### [WHAT TO WORK ON]
Print the rows below from the line containing "Given: Disable Open Id Connect Authentication" through the line containing "tap(25, 15)", both included, with each line copied verbatim.

### [Element and text location data]

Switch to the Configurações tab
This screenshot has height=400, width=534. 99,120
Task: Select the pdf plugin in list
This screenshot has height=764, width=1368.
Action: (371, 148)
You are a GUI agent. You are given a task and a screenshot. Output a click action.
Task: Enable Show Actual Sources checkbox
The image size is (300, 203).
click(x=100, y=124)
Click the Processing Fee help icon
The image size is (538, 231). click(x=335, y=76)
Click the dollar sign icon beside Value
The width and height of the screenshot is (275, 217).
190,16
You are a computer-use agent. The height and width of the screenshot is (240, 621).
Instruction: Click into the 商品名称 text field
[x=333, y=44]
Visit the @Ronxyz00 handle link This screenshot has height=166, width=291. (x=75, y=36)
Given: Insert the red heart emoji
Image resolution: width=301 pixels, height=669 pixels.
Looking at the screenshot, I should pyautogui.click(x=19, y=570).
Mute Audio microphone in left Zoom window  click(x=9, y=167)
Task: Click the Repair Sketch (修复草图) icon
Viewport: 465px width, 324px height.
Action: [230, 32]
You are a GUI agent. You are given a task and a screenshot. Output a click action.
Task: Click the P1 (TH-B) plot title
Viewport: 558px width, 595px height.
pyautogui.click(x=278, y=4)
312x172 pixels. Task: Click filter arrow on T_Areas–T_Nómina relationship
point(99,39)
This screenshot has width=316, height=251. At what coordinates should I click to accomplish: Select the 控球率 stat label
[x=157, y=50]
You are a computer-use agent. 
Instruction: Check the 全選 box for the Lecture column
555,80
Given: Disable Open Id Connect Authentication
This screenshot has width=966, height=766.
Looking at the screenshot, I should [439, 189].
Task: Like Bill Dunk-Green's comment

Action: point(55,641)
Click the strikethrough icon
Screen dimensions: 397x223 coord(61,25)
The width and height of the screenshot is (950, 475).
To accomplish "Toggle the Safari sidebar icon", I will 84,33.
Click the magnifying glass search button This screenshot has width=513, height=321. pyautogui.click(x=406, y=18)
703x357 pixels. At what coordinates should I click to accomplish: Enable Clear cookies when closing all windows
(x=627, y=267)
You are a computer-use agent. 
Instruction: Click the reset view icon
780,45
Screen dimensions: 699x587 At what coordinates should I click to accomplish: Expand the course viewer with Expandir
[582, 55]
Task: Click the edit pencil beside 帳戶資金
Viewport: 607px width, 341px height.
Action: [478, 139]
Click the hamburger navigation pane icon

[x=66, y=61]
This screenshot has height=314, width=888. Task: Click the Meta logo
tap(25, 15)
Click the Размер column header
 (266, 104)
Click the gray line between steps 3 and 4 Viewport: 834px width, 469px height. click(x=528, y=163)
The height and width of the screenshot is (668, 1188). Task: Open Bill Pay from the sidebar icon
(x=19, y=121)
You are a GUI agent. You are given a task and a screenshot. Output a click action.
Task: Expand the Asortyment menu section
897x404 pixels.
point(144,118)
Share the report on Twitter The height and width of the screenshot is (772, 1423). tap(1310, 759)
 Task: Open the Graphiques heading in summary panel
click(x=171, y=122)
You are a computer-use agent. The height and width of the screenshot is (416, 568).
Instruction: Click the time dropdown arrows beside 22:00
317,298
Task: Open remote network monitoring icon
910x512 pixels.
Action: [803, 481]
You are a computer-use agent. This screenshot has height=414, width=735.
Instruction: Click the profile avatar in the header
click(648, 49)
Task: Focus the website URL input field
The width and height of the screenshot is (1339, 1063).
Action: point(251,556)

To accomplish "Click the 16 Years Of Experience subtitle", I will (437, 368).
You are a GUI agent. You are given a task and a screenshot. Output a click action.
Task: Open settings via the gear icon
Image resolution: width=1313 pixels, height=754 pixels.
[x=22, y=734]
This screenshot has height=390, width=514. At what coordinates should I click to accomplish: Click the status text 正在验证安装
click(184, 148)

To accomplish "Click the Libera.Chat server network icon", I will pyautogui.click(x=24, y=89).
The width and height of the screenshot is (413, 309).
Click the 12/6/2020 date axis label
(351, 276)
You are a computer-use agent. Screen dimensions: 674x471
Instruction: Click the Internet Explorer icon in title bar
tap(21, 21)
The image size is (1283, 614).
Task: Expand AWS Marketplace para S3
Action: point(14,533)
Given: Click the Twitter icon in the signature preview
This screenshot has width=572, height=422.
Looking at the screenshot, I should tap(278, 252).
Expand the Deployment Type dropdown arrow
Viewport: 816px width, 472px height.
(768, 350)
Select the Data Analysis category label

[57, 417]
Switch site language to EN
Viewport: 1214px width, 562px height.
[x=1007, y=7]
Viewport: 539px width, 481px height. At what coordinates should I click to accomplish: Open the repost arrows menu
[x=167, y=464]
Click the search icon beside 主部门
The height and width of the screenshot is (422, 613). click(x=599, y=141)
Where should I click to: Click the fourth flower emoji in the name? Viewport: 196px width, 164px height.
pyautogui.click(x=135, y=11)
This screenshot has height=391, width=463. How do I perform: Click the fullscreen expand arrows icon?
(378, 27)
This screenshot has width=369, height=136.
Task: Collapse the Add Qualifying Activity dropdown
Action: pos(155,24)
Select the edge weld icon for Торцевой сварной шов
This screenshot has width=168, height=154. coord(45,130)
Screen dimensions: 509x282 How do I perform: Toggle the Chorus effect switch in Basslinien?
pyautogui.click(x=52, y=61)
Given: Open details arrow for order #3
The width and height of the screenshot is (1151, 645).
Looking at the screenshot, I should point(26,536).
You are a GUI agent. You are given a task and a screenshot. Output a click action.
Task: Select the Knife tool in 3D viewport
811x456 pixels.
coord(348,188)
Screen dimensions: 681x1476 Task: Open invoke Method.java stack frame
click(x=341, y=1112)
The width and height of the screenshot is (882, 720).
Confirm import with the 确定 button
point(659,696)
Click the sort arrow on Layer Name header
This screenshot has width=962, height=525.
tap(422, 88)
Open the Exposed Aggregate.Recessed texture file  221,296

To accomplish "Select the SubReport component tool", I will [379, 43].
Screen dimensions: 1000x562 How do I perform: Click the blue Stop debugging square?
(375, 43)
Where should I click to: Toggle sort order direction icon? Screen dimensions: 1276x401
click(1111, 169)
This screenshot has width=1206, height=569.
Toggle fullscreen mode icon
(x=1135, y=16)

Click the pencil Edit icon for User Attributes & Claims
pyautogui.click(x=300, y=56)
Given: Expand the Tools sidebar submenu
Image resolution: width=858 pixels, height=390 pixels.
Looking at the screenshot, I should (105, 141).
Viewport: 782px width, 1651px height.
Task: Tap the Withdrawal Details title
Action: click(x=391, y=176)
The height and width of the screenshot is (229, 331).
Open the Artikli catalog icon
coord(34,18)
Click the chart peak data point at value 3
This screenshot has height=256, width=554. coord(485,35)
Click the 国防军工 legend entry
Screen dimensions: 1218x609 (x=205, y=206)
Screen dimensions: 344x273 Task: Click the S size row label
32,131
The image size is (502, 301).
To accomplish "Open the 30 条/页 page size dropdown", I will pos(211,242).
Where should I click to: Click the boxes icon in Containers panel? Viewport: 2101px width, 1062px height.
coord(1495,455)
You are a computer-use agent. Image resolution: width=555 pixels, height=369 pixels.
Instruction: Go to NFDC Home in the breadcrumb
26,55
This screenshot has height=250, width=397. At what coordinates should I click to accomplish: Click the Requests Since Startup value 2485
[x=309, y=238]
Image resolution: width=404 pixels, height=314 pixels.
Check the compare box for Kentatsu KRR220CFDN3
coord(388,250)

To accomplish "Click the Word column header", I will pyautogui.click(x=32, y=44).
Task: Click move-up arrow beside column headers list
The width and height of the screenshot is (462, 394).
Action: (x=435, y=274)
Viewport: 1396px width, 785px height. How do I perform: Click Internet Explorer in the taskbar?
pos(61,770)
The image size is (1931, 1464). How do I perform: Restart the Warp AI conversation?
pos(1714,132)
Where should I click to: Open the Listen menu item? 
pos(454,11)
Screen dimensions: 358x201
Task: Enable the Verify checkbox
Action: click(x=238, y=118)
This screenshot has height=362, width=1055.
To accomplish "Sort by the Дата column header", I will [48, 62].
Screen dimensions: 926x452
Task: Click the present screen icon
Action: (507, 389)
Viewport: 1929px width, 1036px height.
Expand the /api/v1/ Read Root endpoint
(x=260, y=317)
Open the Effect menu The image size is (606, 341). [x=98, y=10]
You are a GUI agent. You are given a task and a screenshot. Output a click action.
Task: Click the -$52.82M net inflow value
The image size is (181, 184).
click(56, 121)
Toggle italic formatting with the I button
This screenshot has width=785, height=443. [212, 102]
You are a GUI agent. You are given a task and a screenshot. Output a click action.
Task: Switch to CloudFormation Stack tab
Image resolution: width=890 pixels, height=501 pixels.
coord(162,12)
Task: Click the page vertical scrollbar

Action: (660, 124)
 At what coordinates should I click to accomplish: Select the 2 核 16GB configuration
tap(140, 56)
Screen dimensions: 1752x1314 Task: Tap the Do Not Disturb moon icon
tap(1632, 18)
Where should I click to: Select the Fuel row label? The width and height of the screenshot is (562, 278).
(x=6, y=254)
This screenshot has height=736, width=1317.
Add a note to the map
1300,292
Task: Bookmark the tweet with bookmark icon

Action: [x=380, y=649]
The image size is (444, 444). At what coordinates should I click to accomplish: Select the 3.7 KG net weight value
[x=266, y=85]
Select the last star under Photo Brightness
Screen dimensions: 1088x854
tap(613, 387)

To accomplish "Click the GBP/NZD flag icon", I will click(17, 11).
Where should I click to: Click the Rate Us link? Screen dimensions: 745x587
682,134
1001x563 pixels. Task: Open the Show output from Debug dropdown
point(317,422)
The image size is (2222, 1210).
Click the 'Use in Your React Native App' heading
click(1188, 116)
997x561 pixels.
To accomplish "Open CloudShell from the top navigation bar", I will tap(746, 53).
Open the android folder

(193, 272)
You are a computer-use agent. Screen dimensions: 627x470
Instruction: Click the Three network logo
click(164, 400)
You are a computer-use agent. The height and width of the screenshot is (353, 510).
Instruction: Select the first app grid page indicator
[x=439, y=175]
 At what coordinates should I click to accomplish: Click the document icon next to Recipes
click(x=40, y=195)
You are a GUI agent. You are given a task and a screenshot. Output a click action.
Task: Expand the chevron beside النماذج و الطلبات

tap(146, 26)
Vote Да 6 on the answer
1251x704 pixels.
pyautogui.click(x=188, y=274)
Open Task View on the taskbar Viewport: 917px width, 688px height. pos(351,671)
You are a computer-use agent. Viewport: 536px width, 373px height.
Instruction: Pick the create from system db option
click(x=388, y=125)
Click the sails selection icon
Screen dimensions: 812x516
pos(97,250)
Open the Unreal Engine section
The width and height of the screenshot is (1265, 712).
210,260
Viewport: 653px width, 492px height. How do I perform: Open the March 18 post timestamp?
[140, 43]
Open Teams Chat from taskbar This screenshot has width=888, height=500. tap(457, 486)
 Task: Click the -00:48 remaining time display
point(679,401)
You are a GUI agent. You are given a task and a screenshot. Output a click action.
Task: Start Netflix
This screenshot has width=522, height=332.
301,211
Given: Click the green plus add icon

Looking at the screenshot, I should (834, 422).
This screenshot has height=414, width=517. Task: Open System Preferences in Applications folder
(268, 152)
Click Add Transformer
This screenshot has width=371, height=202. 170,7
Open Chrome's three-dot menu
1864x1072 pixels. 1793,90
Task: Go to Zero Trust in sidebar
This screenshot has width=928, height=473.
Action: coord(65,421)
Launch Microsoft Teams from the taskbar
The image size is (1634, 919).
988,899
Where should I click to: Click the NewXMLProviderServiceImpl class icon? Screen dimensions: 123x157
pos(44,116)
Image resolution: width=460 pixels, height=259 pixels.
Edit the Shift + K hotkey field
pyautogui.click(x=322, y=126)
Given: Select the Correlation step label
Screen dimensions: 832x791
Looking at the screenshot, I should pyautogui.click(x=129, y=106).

### [WRITTEN REPLY]
Given: Disable Open Id Connect Authentication
This screenshot has width=966, height=766.
Looking at the screenshot, I should [439, 189].
Task: Like Bill Dunk-Green's comment

Action: point(55,641)
Click the strikethrough icon
Screen dimensions: 397x223 coord(61,25)
The width and height of the screenshot is (950, 475).
To accomplish "Toggle the Safari sidebar icon", I will 84,33.
Click the magnifying glass search button This screenshot has width=513, height=321. pyautogui.click(x=406, y=18)
703x357 pixels. At what coordinates should I click to accomplish: Enable Clear cookies when closing all windows
(x=627, y=267)
You are a computer-use agent. 
Instruction: Click the reset view icon
780,45
Screen dimensions: 699x587 At what coordinates should I click to accomplish: Expand the course viewer with Expandir
[582, 55]
Task: Click the edit pencil beside 帳戶資金
Viewport: 607px width, 341px height.
Action: [478, 139]
Click the hamburger navigation pane icon

[x=66, y=61]
This screenshot has height=314, width=888. Task: Click the Meta logo
tap(25, 15)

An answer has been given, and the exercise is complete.